Exhibit 1 - 9 Theme Model


Exponential Growth in Columns


Almost 12 GB of RAM required

We see by the exponential growth in the number of columns by planning period, that there's something undesirable going on. For a model with only 9 themes and 20 planning periods, that is a very large number of columns that requires a lot of computer memory (almost 12 GB). Where to start?

Landscape Woes

The model identifies harvest settings, which makes this essentially a stand-based model. They used _INDEXing in the LANDSCAPE section to associate net area, and harvest method proportions to each unit, rather than using themes and the AREAS section. 

1431 _INDEX(yOpArea=56.0,yGroundProp=0.00,yLineProp=1.00,yHeliProp=0.00)
1433 _INDEX(yOpArea=96.9,yGroundProp=0.00,yLineProp=0.28,yHeliProp=0.72)
1434 _INDEX(yOpArea=62.3,yGroundProp=0.05,yLineProp=0.33,yHeliProp=0.62)

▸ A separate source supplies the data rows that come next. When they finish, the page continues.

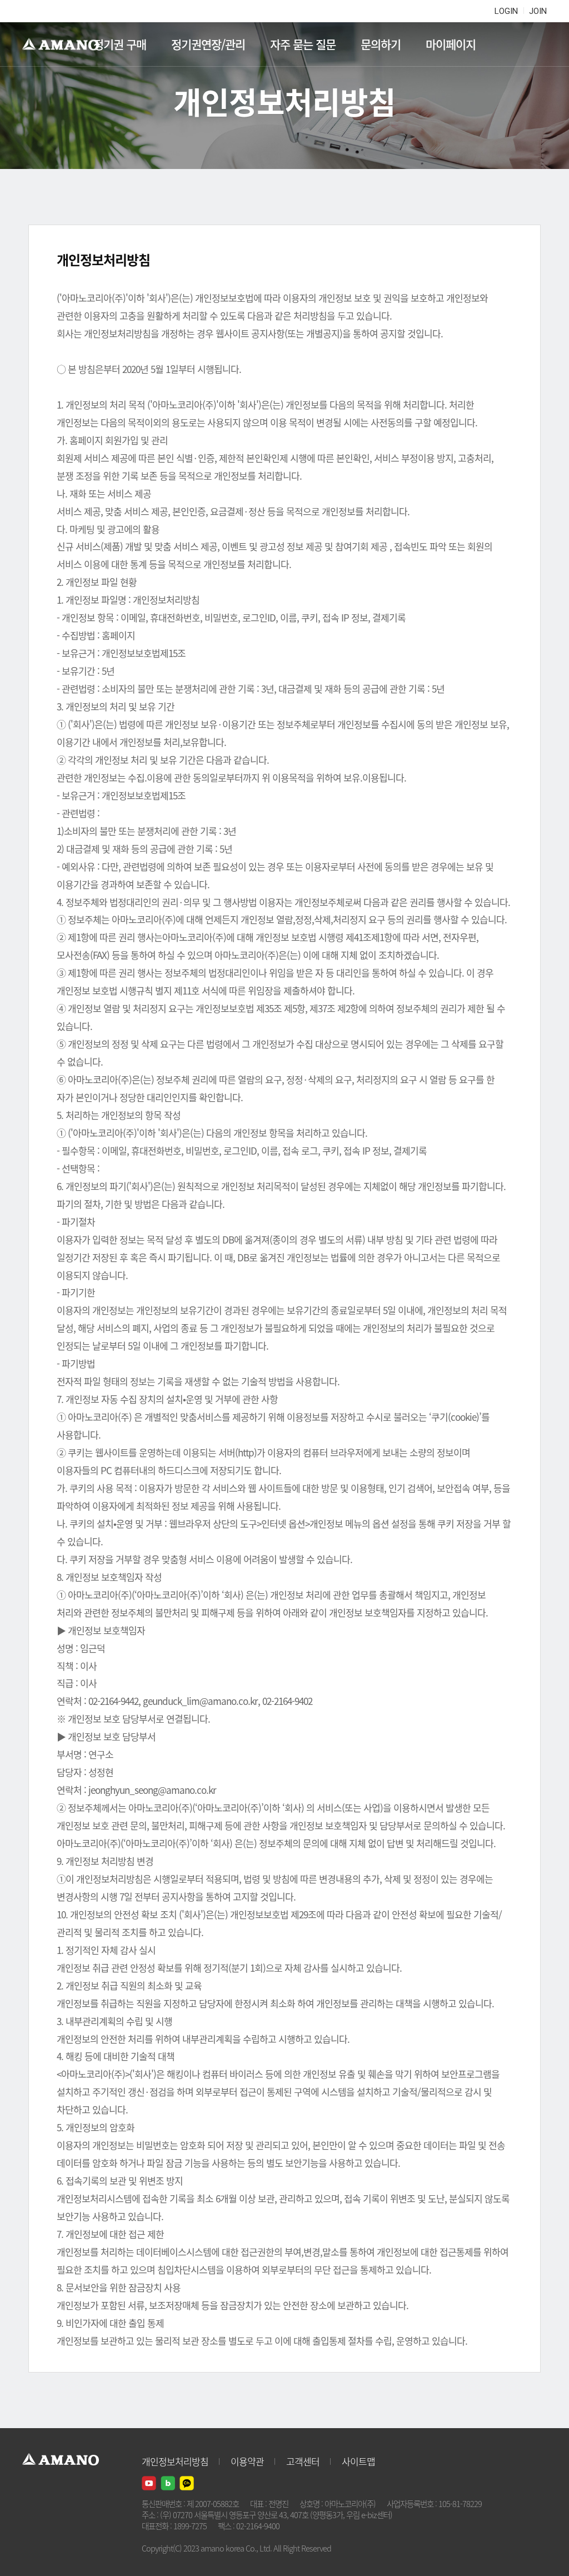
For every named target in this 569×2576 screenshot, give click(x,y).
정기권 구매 (119, 44)
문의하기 (381, 44)
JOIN (538, 11)
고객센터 (303, 2461)
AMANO (65, 44)
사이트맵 (358, 2461)
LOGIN (506, 11)
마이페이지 (451, 44)
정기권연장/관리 (208, 44)
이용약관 (247, 2461)
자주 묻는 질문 (303, 44)
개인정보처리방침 (175, 2461)
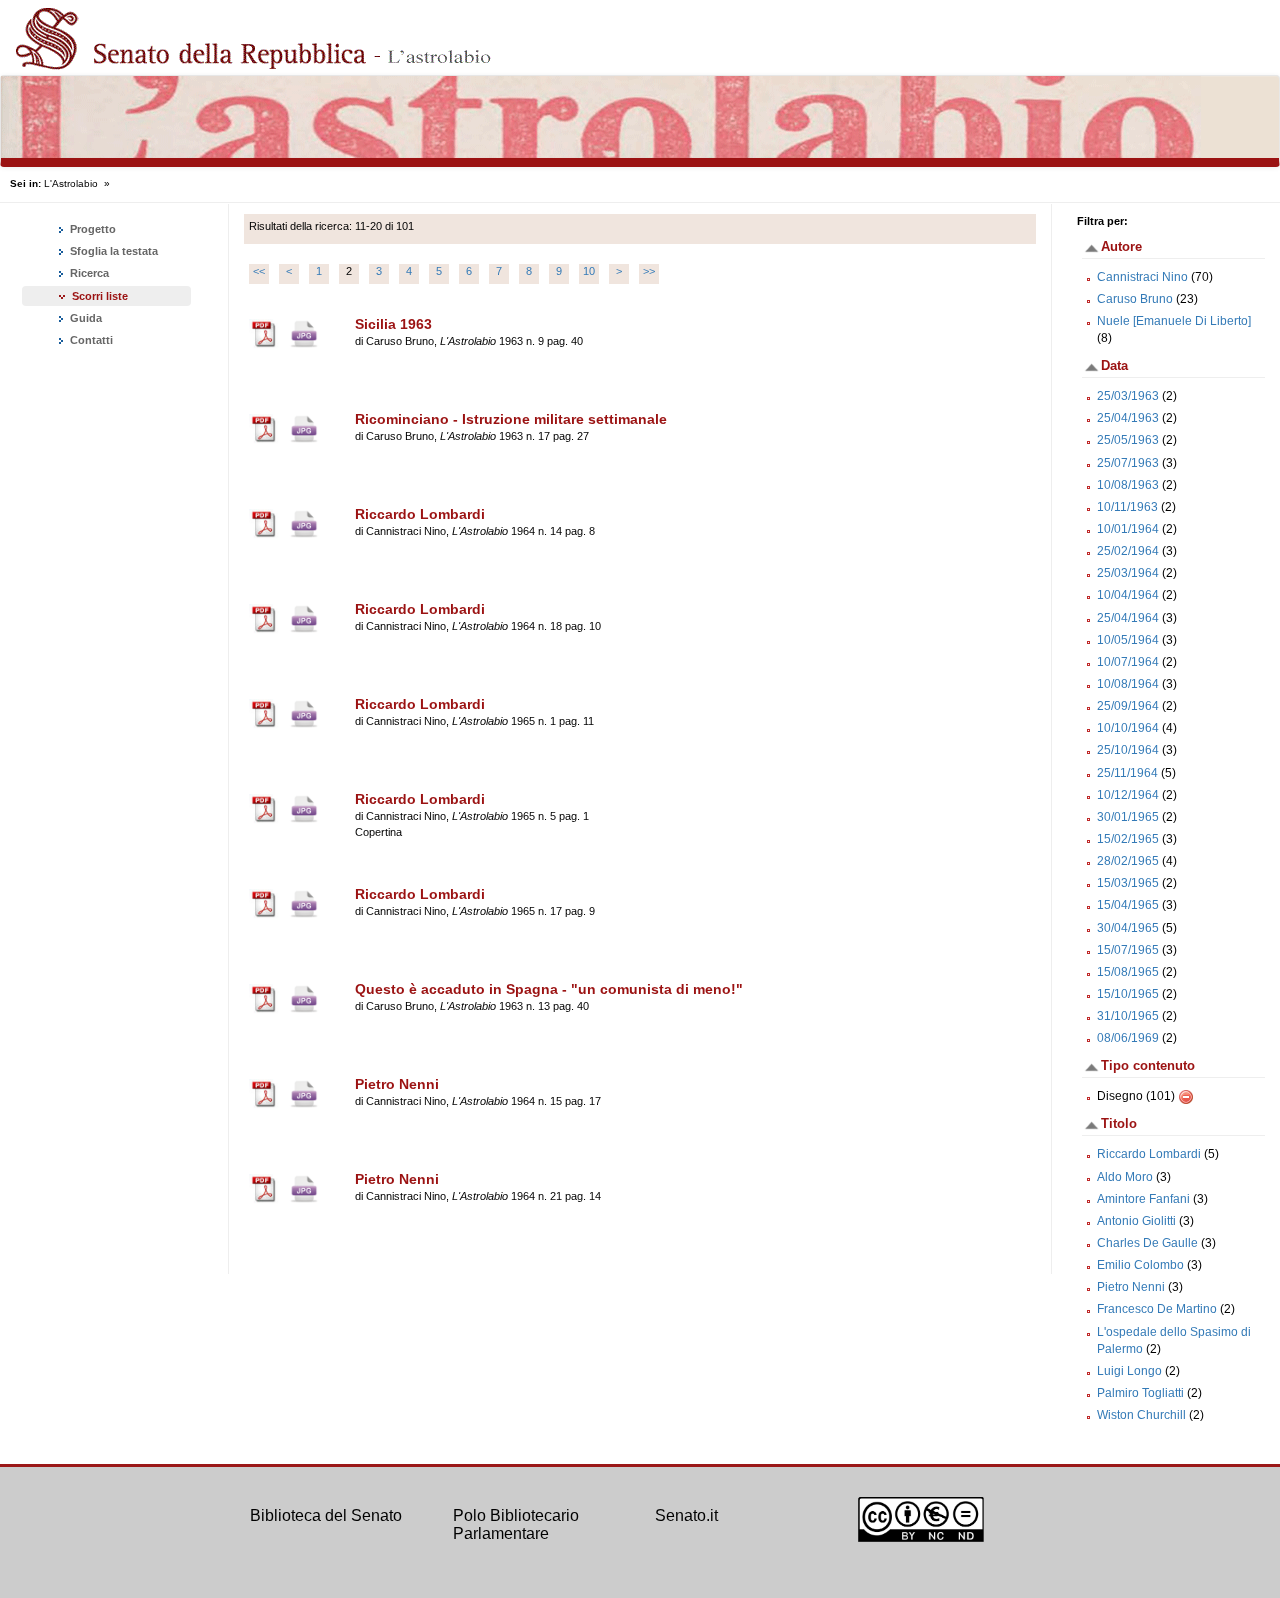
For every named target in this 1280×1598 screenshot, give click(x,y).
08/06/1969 (1128, 1038)
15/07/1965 (1128, 950)
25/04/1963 (1128, 418)
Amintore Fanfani (1143, 1199)
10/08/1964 (1128, 684)
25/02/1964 (1128, 551)
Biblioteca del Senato (326, 1515)
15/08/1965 (1128, 972)
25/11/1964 (1127, 773)
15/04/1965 (1128, 905)
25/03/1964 (1128, 573)
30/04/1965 (1128, 928)
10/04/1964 (1128, 595)
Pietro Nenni (1131, 1287)
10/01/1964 (1128, 529)
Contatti (90, 340)
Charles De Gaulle (1147, 1243)
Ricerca (88, 273)
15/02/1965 (1128, 839)
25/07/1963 (1128, 463)
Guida (84, 318)
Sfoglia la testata (112, 251)
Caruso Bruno (1135, 299)
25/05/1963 (1128, 440)
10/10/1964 (1128, 728)
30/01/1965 (1128, 817)
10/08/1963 (1128, 485)
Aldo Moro (1125, 1177)
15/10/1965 (1128, 994)
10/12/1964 (1128, 795)
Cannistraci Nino (1142, 277)
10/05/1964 (1128, 640)
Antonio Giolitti (1136, 1221)
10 (589, 271)
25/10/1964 (1128, 750)
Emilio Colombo (1140, 1265)
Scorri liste (100, 296)
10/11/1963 (1127, 507)
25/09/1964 (1128, 706)
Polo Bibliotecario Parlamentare (516, 1524)
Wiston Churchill (1141, 1415)
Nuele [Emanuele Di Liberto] (1174, 321)
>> (649, 271)
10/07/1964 (1128, 662)
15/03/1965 (1128, 883)
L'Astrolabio (71, 183)
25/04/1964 (1128, 618)
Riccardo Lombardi (1149, 1154)
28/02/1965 (1128, 861)
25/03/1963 (1128, 396)
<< (259, 271)
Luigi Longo (1129, 1371)
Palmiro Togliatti (1140, 1393)
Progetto (91, 229)
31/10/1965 (1128, 1016)
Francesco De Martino (1157, 1309)
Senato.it (686, 1515)
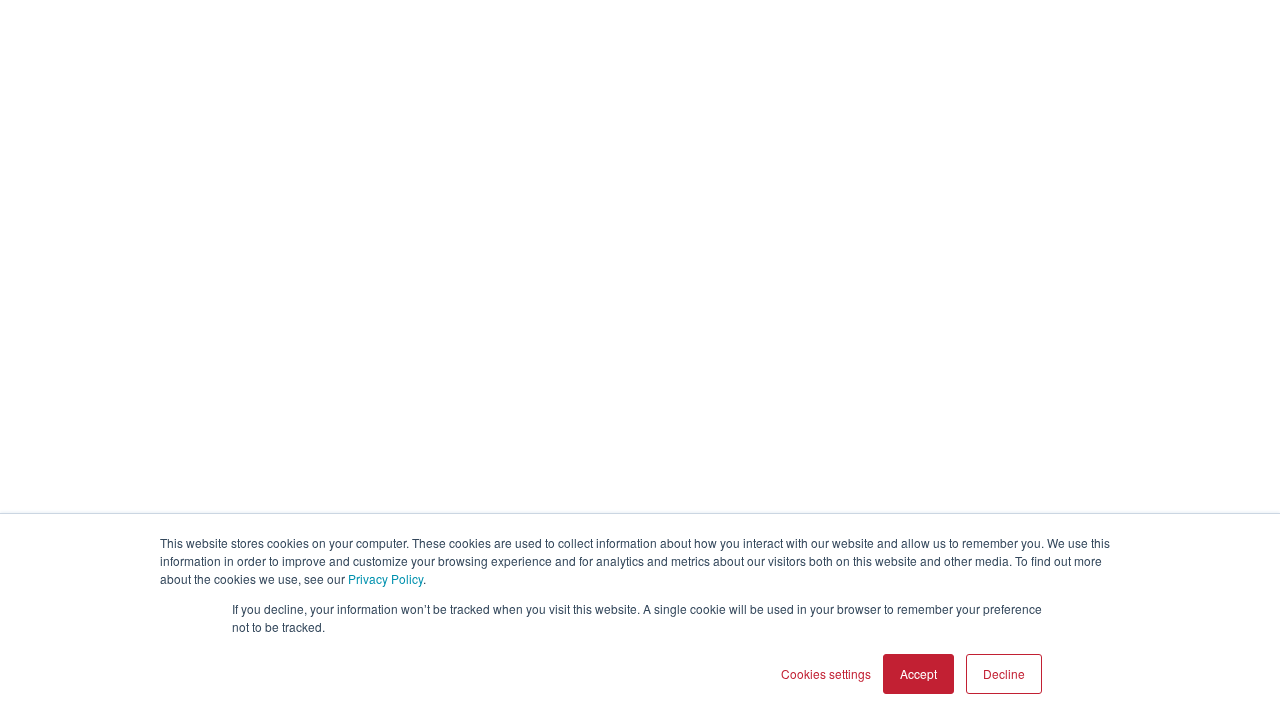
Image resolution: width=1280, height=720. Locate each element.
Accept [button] (918, 673)
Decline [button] (1004, 673)
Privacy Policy (385, 578)
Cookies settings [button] (826, 673)
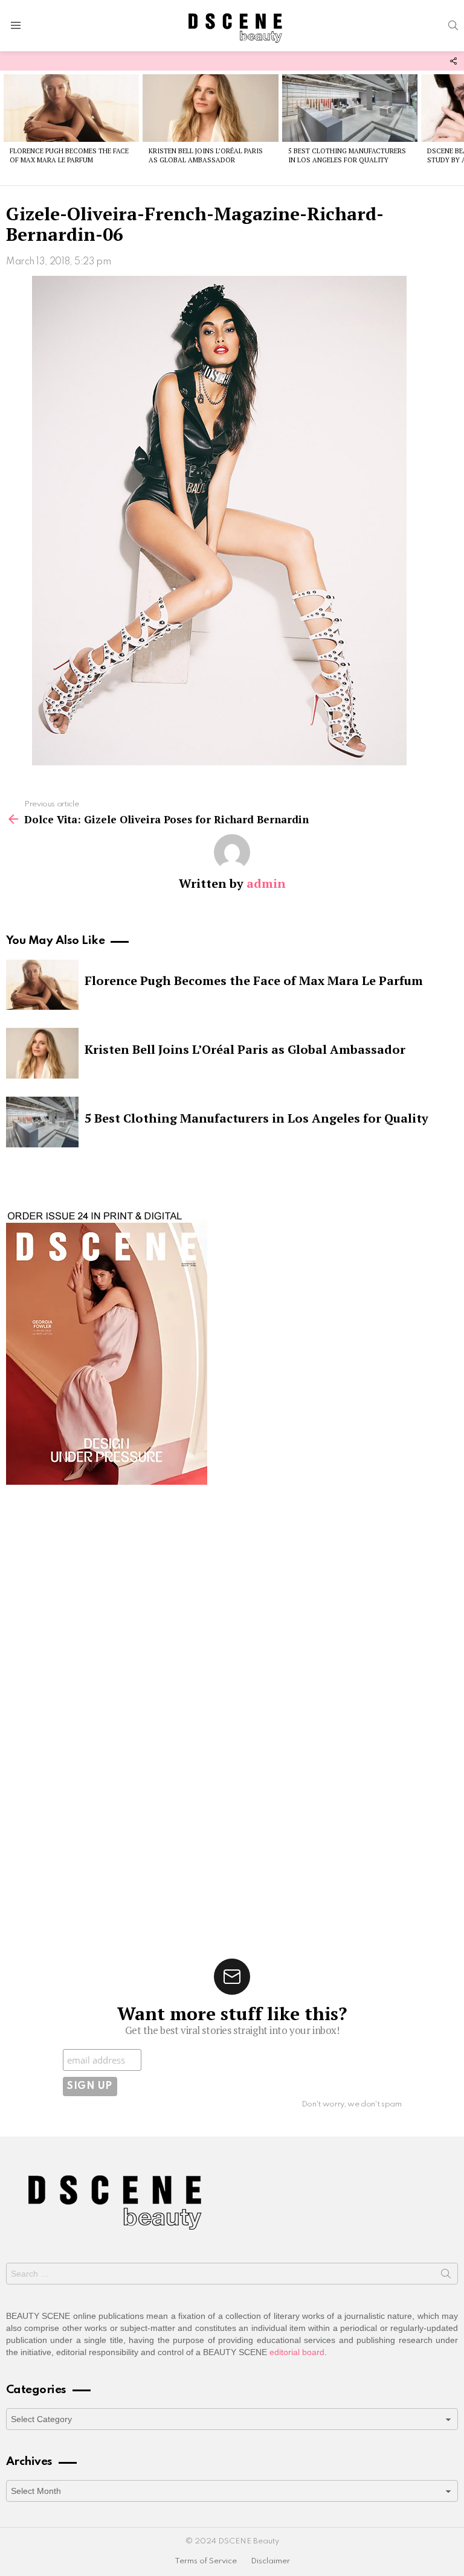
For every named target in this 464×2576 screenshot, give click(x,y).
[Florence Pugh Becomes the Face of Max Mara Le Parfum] (71, 108)
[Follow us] (453, 61)
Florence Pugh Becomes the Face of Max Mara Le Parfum (69, 155)
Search (446, 2276)
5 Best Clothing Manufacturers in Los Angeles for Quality (347, 155)
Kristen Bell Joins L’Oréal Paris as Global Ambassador (206, 155)
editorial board (296, 2352)
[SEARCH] (453, 25)
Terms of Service (206, 2561)
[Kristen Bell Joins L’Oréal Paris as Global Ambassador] (210, 108)
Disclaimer (270, 2561)
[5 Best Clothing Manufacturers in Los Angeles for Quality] (349, 108)
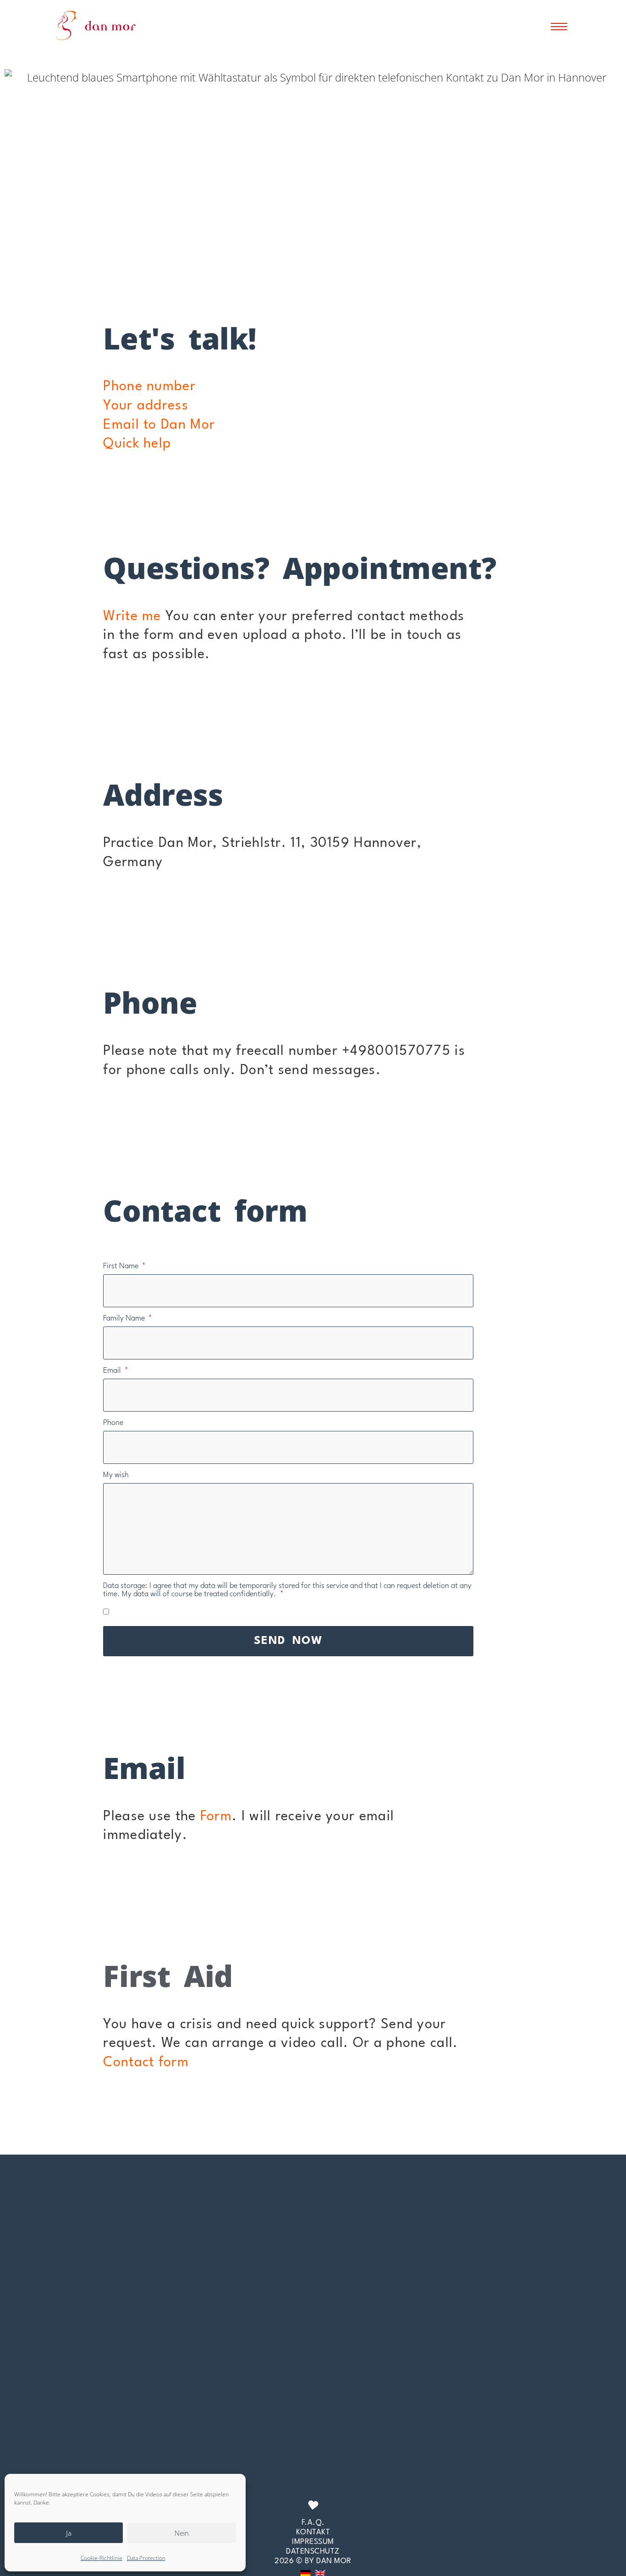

I dislike this approach because you cram too much information into a single attribute (stand ID), and so when you want to identify sub-groups, you need a bunch of *AGGREGATE definitions. This just makes things unwieldy.

*AGGREGATE ag1 ; Primary management base
*AGGREGATE ag2 ; Secondary management base
*AGGREGATE agNoSBI
*AGGREGATE agSBI

Worse, as we see above, there are clearly two distinct divisions in the land base: primary versus secondary, and the presence or absence of SBI data. This could have been much more efficiently handled as two themes with 2 attributes each:

*THEME Landbase
  P Primary
  S Secondary
*THEME SBI data
  Y SBI available
  N SBI not available

There is another theme that apparently is used to assign a scenario name to every development type (DevType) in the model using action aTH7. Woodstock already has a scenario management system, so the utility of this "feature" eludes me. However, it adds unnecessary decision variables to an already large LP matrix because everything needs to be relabeled from NA to something else. If it isn't a real decision, it shouldn't be modeled as an action.

Name That Theme!

When I train new analysts, I like to emphasize the idea that landscape themes should be pure, encapsulating only a single type of data, such as stand status vs rotation vs stand origin vs stocking vs planting stock. Unfortunately, the modeler did the complete opposite here, concatenating 5 different kinds of data into a single code:

NA Unknown or as initialized for all existing forest
CC Clearcut      
OR Overstory Removal
CT Commercial Thin
ST Seed tree cut
SW Shelterwood
SL Selection Cut                 
NA Natural
NP Natural with PCT    
PL Planted
PP Planted with PCT      
TP Tube Plant (nonstocked)                              
RP Regular Plant (nonstocked)  

Those of you who've had me as an instructor probably remember me asking you how many possible DevTypes can be represented by x themes with y attributes each? Here we only have 5 potential themes with 2-6 attributes each, but the model listed 172 valid combinations. Here's a sample:

SW20
CC_PL_NA
CC_PL_ST
OR_NA_SW
OR_NP_NA 
OR_NP_ST 

And, of course, you need to define a bunch of *AGGREGATES to identify the areas represented by the basic data types, like planted versus natural stands. Again, a better approach would be to use themes to explicitly identify silviculture state (cutover, stocked, shelterwood), stand origin (NA, PL), precommercial thin (Y, N), commercial thin (Y,N), planting stock (NA, TP, RP). It takes a single DevType mask to identify any of these things, versus hundreds of lines of code devoted to attribute listings.

Overall Impression


LP Matrix Statistics for the Model

Let's review a few things. First, the number of active DevTypes in this model is 316,572. For those that forgot their introductory training, Woodstock only allows 500,000 active DevTypes. The reason there are so many is a combination of retaining the original harvest unit ID after final harvest with the concatenated attributes we just discussed. There's just an explosion of new development types after each action. It almost appears that the motivation to formulating this model was to minimize the number of themes and to make the model as opaque as possible.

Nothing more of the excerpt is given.